Nevis Minister – Hon. Hensley Daniel
Charlestown, Nevis
June 16, 2008
There is a need to change the course of history and to have the society make a difference. That was the view of Minister with responsibility for Social Transformation on Nevis Hon. Hensley Daniel, which he expressed at a ceremony of the Social Development Department on Nevis, to honour a “special breed” of 13 fathers in celebration of Fathers day 2008. The event was held on June 12, 2008 at Ministry of Trade’s conference room in Charlestown.
The Minister referred to the Moyne Commission’s report of 1945 which he explained pointed out that the greatest challenge to family stability was the largest number of men who had children from women in several communities which represented the greatest challenge for social and economic stability in the years ahead.
Sixty two years later, Mr. Daniel said, the report held true today as it was in 1945 when it was commissioned.
“So we need to change the course of history and we need to have our society making a difference. It cannot be that since the Moyne Commission say so in 1945, sixty two years later, let another Commission say the same thing. We have to make a change.
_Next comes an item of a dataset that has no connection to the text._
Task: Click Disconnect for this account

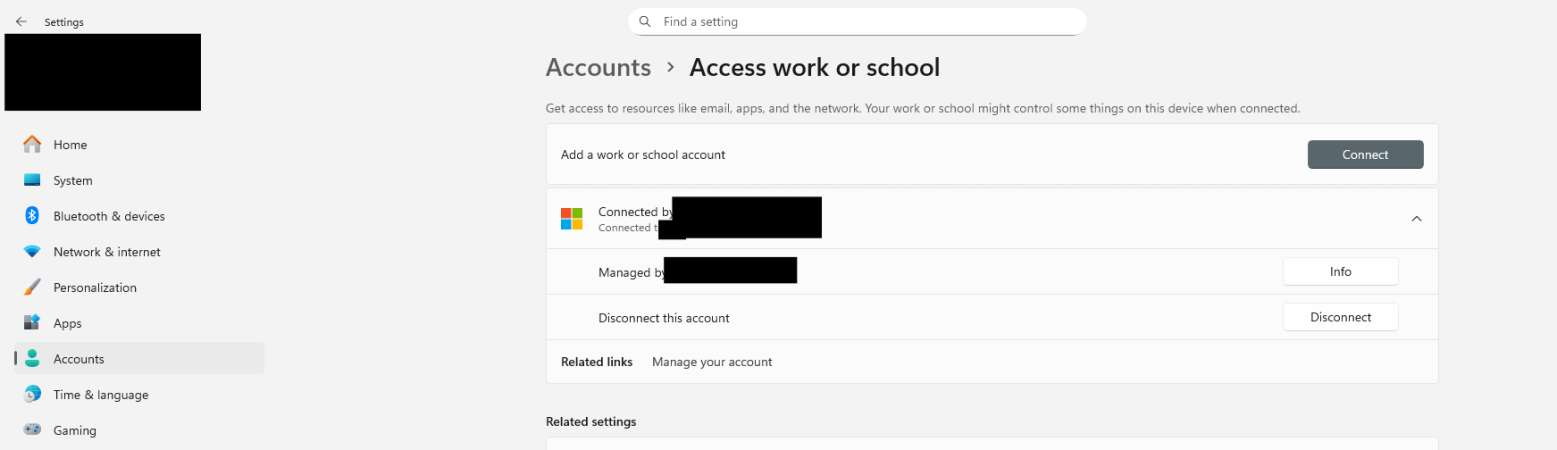Action: pyautogui.click(x=1340, y=317)
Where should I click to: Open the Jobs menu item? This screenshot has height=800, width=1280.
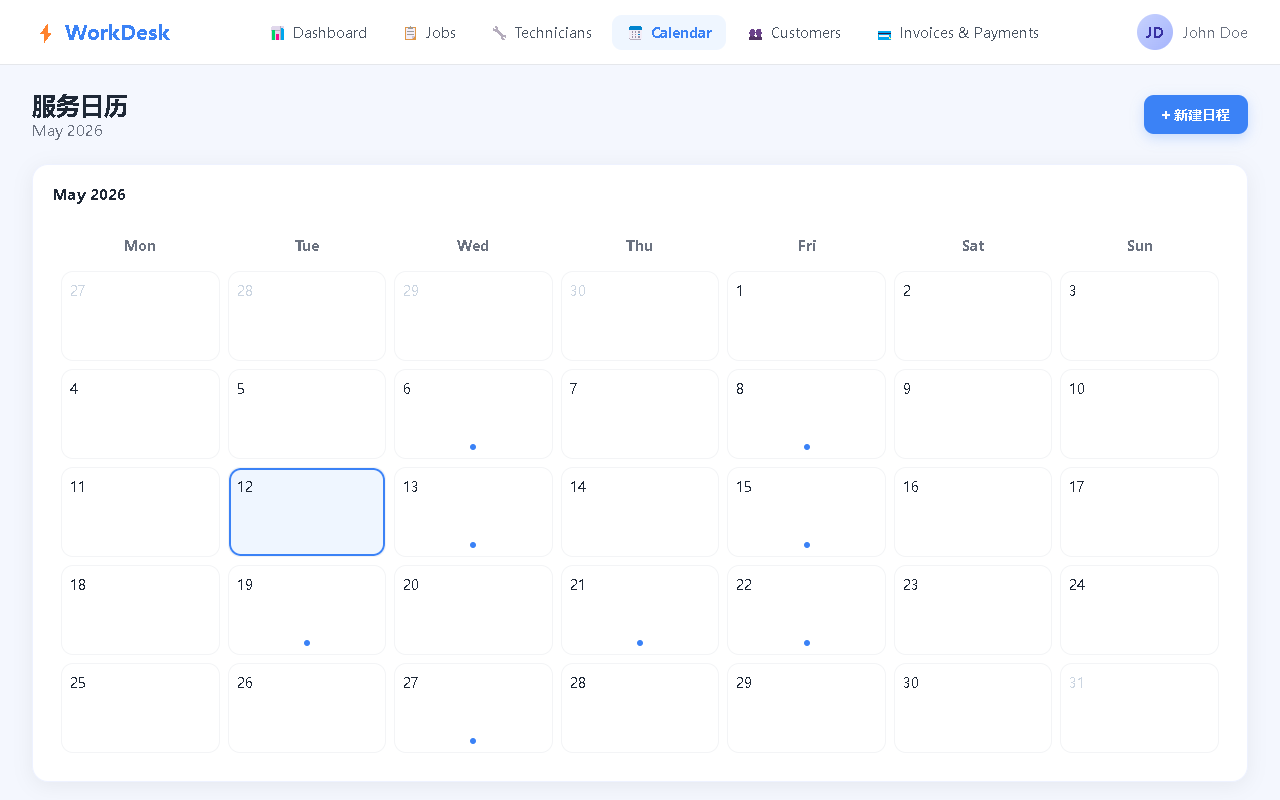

“This community needs fathers who use their influence at the right times for the right reasons, who take a little greater share of the blame and a little smaller share of the credit, who lead themselves successfully before attempting to lead others, who continue to search for the best answer not the familiar one, who add value to their family, who work for the benefit of their children and not for personal gain, who handle themselves with their heads and their children with their hearts, who know the way go the way and show the way, who inspire and motivate rather than intimidate and manipulate, who live with their children to know their problems and live with God in order to solve them, who realise that their dispositions are more important than their position, who mold opinions rather than following opinion polls, who understand that the home is a reflection of their character,” he said.
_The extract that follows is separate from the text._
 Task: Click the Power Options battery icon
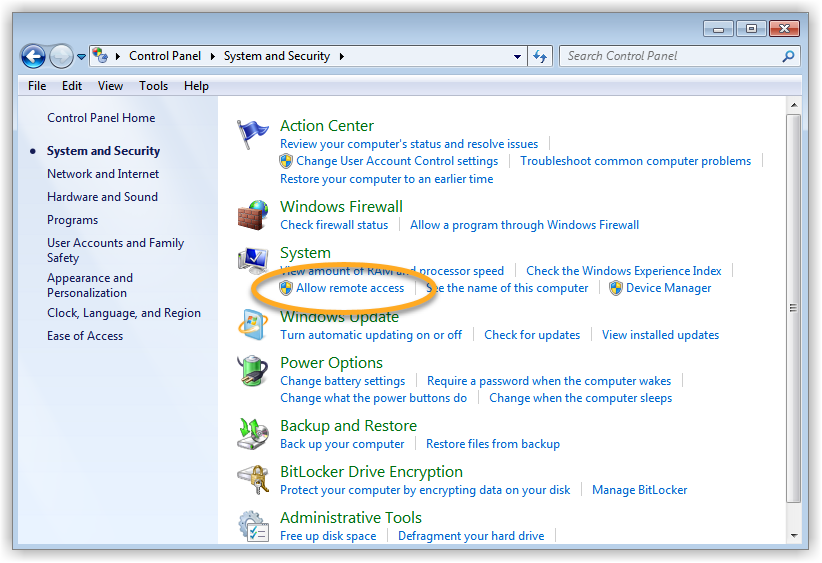click(x=253, y=372)
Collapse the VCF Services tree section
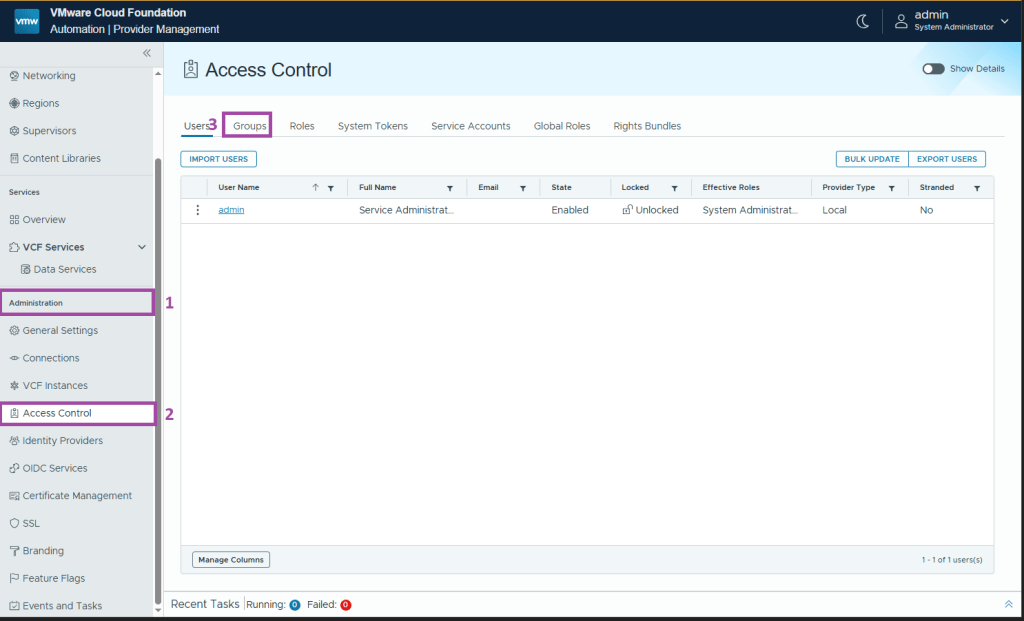 [142, 247]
The Minister contended too, that the community needed fathers who never placed themselves above their children, except when they carried out responsibilities; who would be honest in small things as in great things, who disciplined themselves so that they would not be disciplined by others; who encountered setbacks and turned them into comebacks and who followed a moral compass that pointed in the right direction regardless of the trends.
The Moyne Commission came into being as a result of disturbances in the 1930s in the British Territories in the Caribbean. The British Government appointed the West Indian Royal Commission on 5 August 1938 to investigate and to make recommendations on the social and economic conditions in the various territories. The Commission was led by Lord Moyne (the former Walter Edward Guinness) and among its members was Sir Walter Citrine, General Secretary of the British Trades Union Congress.
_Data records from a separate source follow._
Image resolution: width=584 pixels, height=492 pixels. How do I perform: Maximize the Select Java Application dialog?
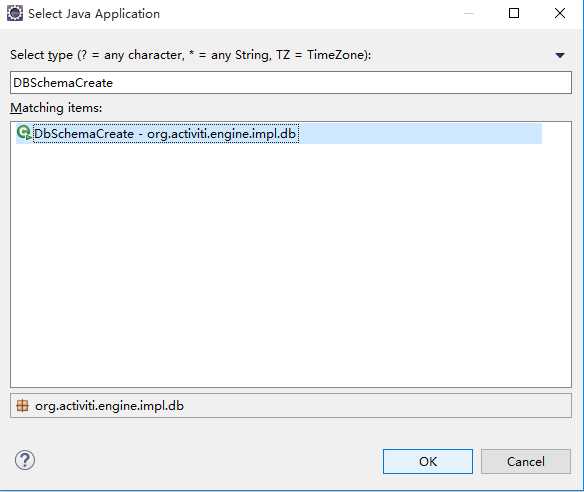click(514, 13)
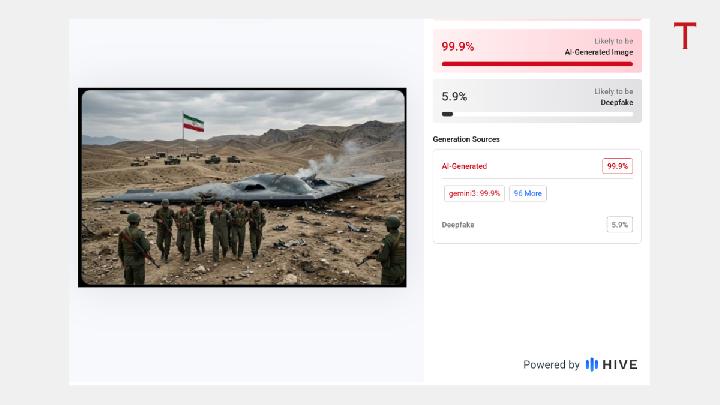Image resolution: width=720 pixels, height=405 pixels.
Task: Expand the "96 More" sources list
Action: [527, 193]
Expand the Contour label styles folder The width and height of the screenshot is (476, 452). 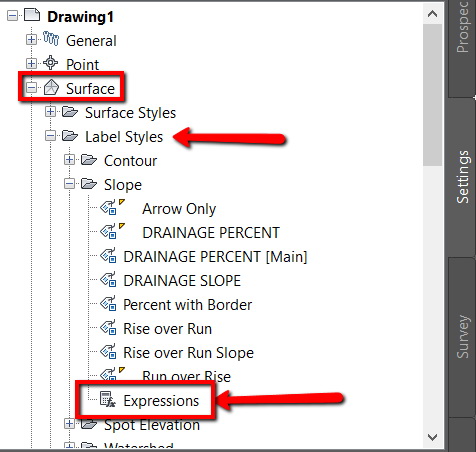point(69,160)
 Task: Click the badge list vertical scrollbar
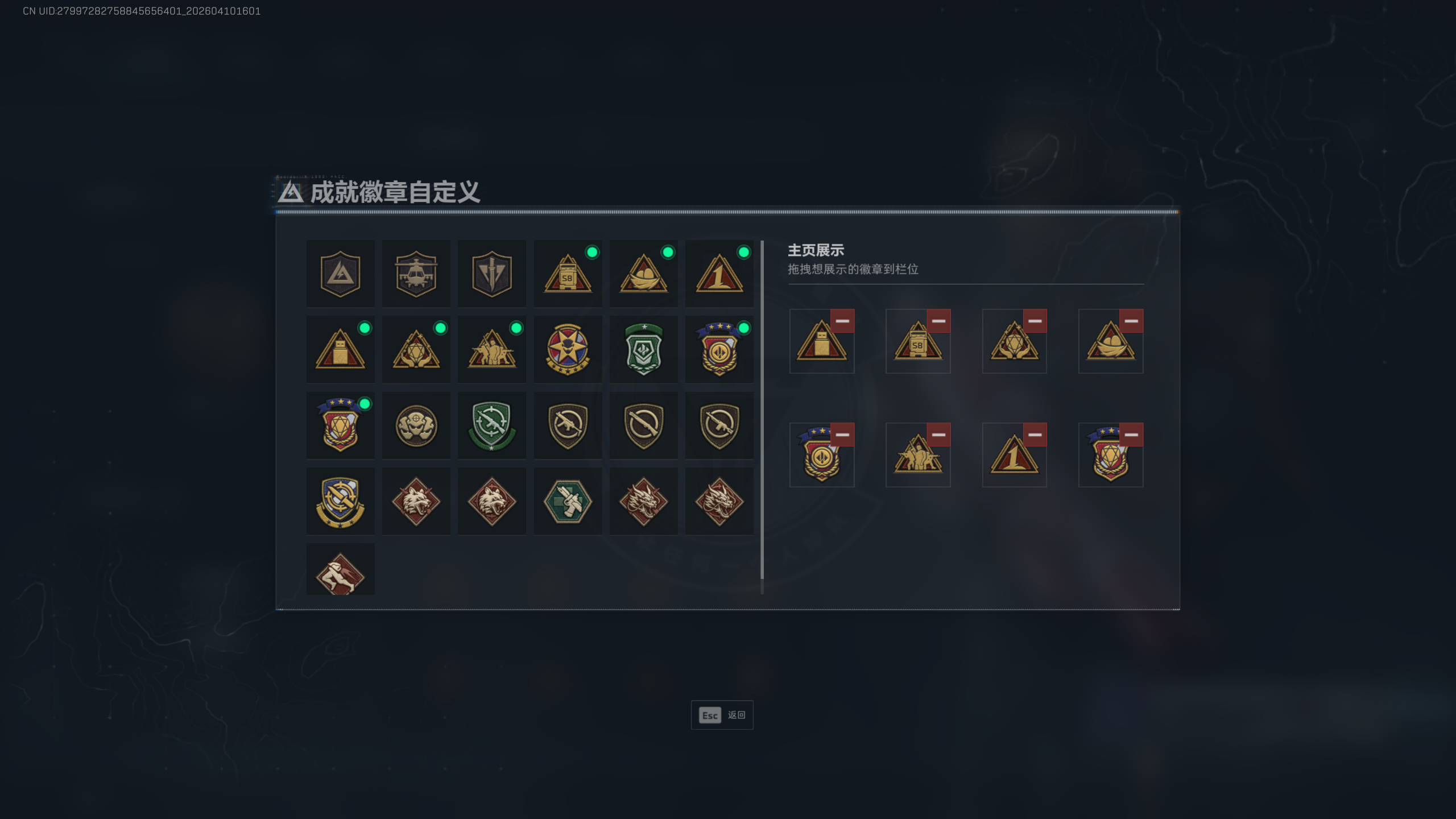coord(762,410)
Even though the Commission completed its report in 1940, the British Government did not release it to the public until July 1945 after World War II ended.
The Moyne Commission exposed the horrible conditions under which people of the British Caribbean lived. It pointed to the deficiencies in the education system, and economic and social problems of unemployment and juvenile delinquency. It also sharply criticised the poor health conditions and expressed concern over the high infant mortality rate.